Republican Congressman Paul Ryan's plan for controlling Medicare costs is interesting. What it boils down to is this: instead of paying for old people's heath care, the government would buy health insurance for them from private companies. People would choose which plan they wanted, and insurers would be free to craft any sort of plan, as long as they accepted anyone eligible for Medicare on the same terms. The plan saves money by setting an absolute limit on what the government would pay toward these insurance plans, an amount that would rise more slowly over time than the projected rise in health care costs.

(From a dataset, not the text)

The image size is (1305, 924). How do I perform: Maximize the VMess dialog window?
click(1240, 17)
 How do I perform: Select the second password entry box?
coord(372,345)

There are two ideas behind this plan. First, it assumes that American health care is very inefficient, so somebody ought to be able to figure out how to deliver quality care at a lower price. Second, it assumes that competition in the marketplace, and the free choice of consumers, is the way to realize those savings. These, incidentally, are exactly the same ideas behind Obamacare, so it is a little weird that Republicans should be endorsing them. But there is nothing particularly radical about the ideas; the Ryan plan, which he developed with liberal economist Alice Rivlin, is just Obamacare for old people.
I see two problems: one, Medicare is a lean program with a much lower overhead than any private insurance plan, so introducing private insurance companies into the system will increase administrative costs. More fundamentally, I doubt the system will really control health care costs because nobody knows how to realize the savings that Obamacare and the Ryan Plan both depend on.
One of the weird things about American health care is how much the costs vary from place to place; in some counties, health care costs are 25% or more higher than in other, comparable counties. Look deeper into the numbers, and you find that doctors in some communities are more likely to do many common surgeries than those in other communities, more likely to order tests, and so on. And certain doctors are much more likely to order or perform expensive procedures than others. But people in communities where health care is more expensive are not any healthier; the extra money spent does not lead to better outcomes. If we could get the expensive doctors to act like cheap doctors, and the doctors in expensive communities to act like those in cheap communities, we could immediately achieve a huge savings in medical costs.
But how to do this? We tried to do it with HMOs in the 1990s, and the result was an ugly public outcry against HMOs that excluded expensive doctors or wouldn't pay for certain procedures. Americans think it is their right to see any doctor they want, and they want their own doctors, not insurance companies or the government, to decide what care they get. Obama's original plan included boards that were supposed to figure out what care is best and pressure doctors to follow those guidelines, and but those boards were rendered toothless after the outcry that they are "death panels." The Ryan plan essentially outsources the job of denying care to the insurance companies, but this will only lead to a repeat of the 1990s blow-up over HMOs. Medicare recipients will demand that their insurance cover all the care they want, the insurers will be forced to cave, Congress will vote more money, and Ryan's savings will evaporate. Thus I predict.
There is no way to control health care costs without taking decision-making power away from doctors and patients, and in America that remains politically impossible.